Why are there different handlings (appart from different timing, that’s unavoidable) for the different versions (PAL, NTSC, SE)?

Simple, different territories literally do have different preferences; in some areas of the world achievement and reward are more important than challenge, and vice versa.

Why did they enhance Assegai in SE?

If I remember right this was a game play balancing thing. Not 100% sure though.

I have always wondered why wall scraping boosts your craft.

Wipeout has always been about speed, the only way to get any better at a track is to take the corners faster and tighter than you did last time. The more we tested it the more annoyed we became with the collision stopping you dead when you touch a wall. This was a design call, there was a great deal of discussion over this matter at the time of development, in a nutshell we decided that going faster if you skimmed the wall would be fairer on the player.

How is it that having link mode, which is an added value to a game, it isn’t even mentioned into the original package? They could have mentioned it, even if it was hidden.

We simply threw this in for free!! there were various issues with the link cable, not much uptake by the gamers made it something that was not worth the test time, we had done the work for it early and so left it in, with the option of pulling it if there were too many bug issues. As it was it worked great.

Why did they drop the display of contrails in NTSC version?

Honestly..... in the final master build, someone forgot to turn them back on.... either that or it had something to do with a bug verses time constraints...... who knows, I can’t remember, but lets just say they are really transparent for the sake of it eh :’)

What was the inspiration to do the intro from the craft exploding and going backwards.

This could possibly be down to Designers Republic’s influence? Not sure though?

And, why don’t the craft explode in the game?

Expensive FX = less speed, more speed = sacrifice.

Did you consider doing any real in-game advertisements, similar to Red Bull or *shudder* Kappa?

This was talked about, but it was decided against, probably a good thing as our development cycle was only around 7 months.

Not meant to be a criticism, but the intro movie always seemed unfinished to me. Was there ever supposed to be more to it?

Not as far as I know.

What kind of things were considered to be put in the game, but left out for any reason?

Lots and lots but unfortunately you’ll have to wait until future wipeouts ;(

I second the question on the weapons announcements. Always seemed like a strange decision to me. Was it because the new icons were more difficult to identify at those speeds?

We basically just wanted to make the racing aspect of the game more immersive, so as a result we didn’t want the people looking down at there weapons icons as much

Ok from the original Wipeout which does not count but why whoever you are chose this game and became so sucessfull and how did you do it?? Thats included WO3 & WO3 SE.
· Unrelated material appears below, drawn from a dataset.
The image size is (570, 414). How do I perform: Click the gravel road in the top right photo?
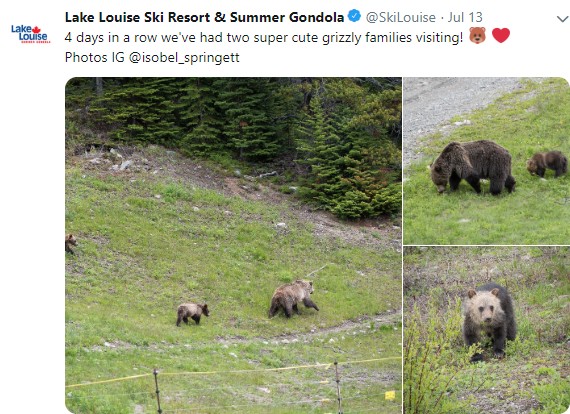(x=451, y=105)
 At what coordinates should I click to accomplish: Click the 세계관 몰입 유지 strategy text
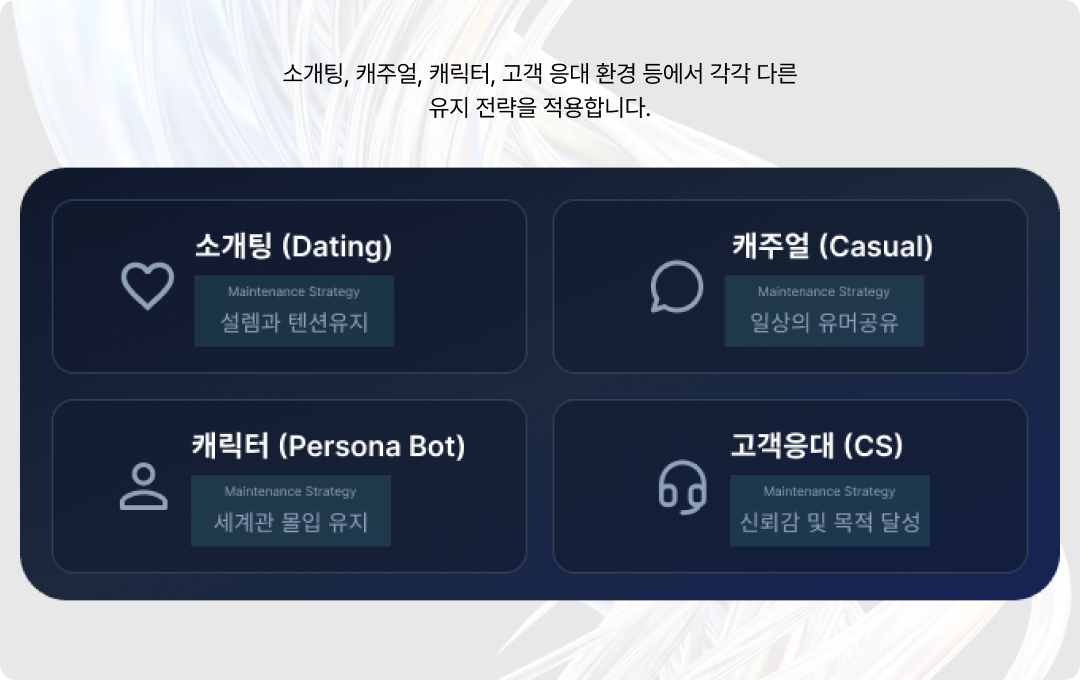[x=291, y=522]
Not sure who came up with the original concept and why... I think that is your question answered!?

How did you came up an idea from originals games??

Not sure who came up with the original concept and why... long before my Sony Days, I think that is what they mean!?

What made you guys decide to use the (in my opinion) not so good looking trails. As compared to the nice looking "2097’ish" trails seens in the betas? And why did they change the colors of the Assegai craft from the original blue colors?

The colour change was possible a palette thing or an art call, none of which I had any say or control over.

Who came up with the name Goteki in Goteki 45? and why? Who made the intro? Are there any storyboards that could be posted for viewing? How did you come up with some of the names, for example, P-mar, assegai (sp?)? Are they just made up? inspired? translated? Yes, these things interest me......

Sorry don’t know who came up with the names, I have no story boards as such this was all lost when Leeds Studio closed down. If I was to guess though I would say that they are made up names because they sound "future-cool".


Scott Naylor

** Thanks to Phil Quirke-Webster for helping me with the management related questions.

A very big thank you to Scott for taking the time to answer these questions for us, providing a great service to the community.